Normal that then there are the spectacular results that we are seeing in recent times in the background. From January 2019 to January 2021 the Australian ran for the Shisheido corporate club. We are going to draw some phrases from Duncan’s experience, which is not wasted. Talk about the training sessions, the food, the ‘rest’ …
Three sessions a day and living just to run
“The staff was revealing the training for the next day. “The morning training will be … the 11 am training is …, for the afternoon training …”. I thought to myself: “I’m sorry… what? Will we train three times tomorrow ?!“. I thought it was a bit excessive, but when I found out that this schedule was six days a week and not just a single day as I initially assumed, I was very surprised. ”
“The team is designed to train full time all year round, living and breathing to run and to be in your best physical condition. I’ve traveled quite a bit with my career and that’s why I’ve seen groups from all over the world and their training methods, but I’ve never seen anything like the Japanese system, where athletes treat training as literal full-time work. Not just two sessions a day like most professional athletes who consider having a full-time job, but they literally spend their free time between the three sessions a day doing sit-ups, exercises, personal training, or hyperbaric oxygen therapy.
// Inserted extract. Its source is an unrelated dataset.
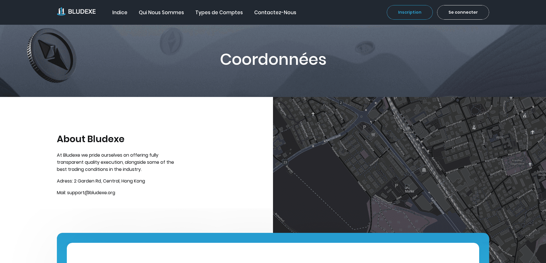Click the parking P icon near Marke
The height and width of the screenshot is (263, 546).
point(396,185)
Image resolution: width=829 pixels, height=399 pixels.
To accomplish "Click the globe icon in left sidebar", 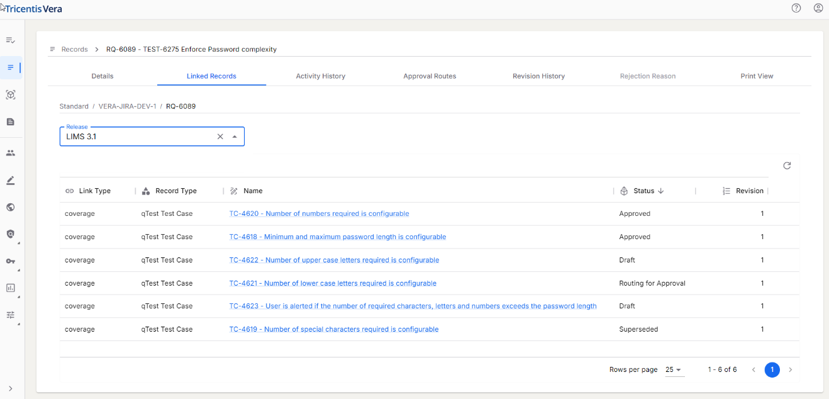I will tap(11, 207).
Not to mention massage three to five times a week! ”
“Simply they go to training and do what the coach says, without questioning the purpose or intended result of the training. After making an assessment, I got figures of around 200 km / week as a rough estimate, which was significantly more than I had ever found. ”
“Another of the highlights of being on a corporate team was having a chef for us. We ate together as a team and I could always count on our chef to prepare something exquisite every day. A typical pre-workout breakfast for me before going to Japan consisted of ham toast, a banana, and a tub of yogurt, so serving fish, vegetables, rice, and potatoes for breakfast was a change. But in the end I found myself waking up craving miso soup instead of coffee! ”
Without speaking or smiling
“One of the main challenges I faced was differences in approach to training. Great mileage was now expected of me at a slower pace, and if I dared to smile or speak during training, one of the coaches would scold me. Hobbies or socializing is also not recommended as it means your focus is not 100% on training. I have done a long run almost every Sunday since I started running, so having to give up routines like this, among other aspects of my training program, was difficult because I believed it was important for me to run as well as possible ” .
“Long runs were part of the team’s training, but we only did them once every few weeks and only 10 miles at a carefully monitored pace. We had to run single file, strictly not speaking or smilingOf course, with coaches following us on bikes and in cars, making sure every kilometer was logged and at exactly four minutes per kilometer. I was always surprised that the long run was so short, but when you do it at 6am and have to be ready for another run a few hours later, I was more than grateful that I wasn’t expected to run too much! ”
“The style of training is more of a dictatorship than a family; they have a method that “works” and they are extremely stubborn to deviate from it. I struggled with high mileage and had a number of issues as a result, but they attributed this to me being ‘weak’ and didn’t seem to understand that there could be a variety of methods that suit different people to achieve maximum fitness level. condition, not necessarily just ‘the more you run the better.’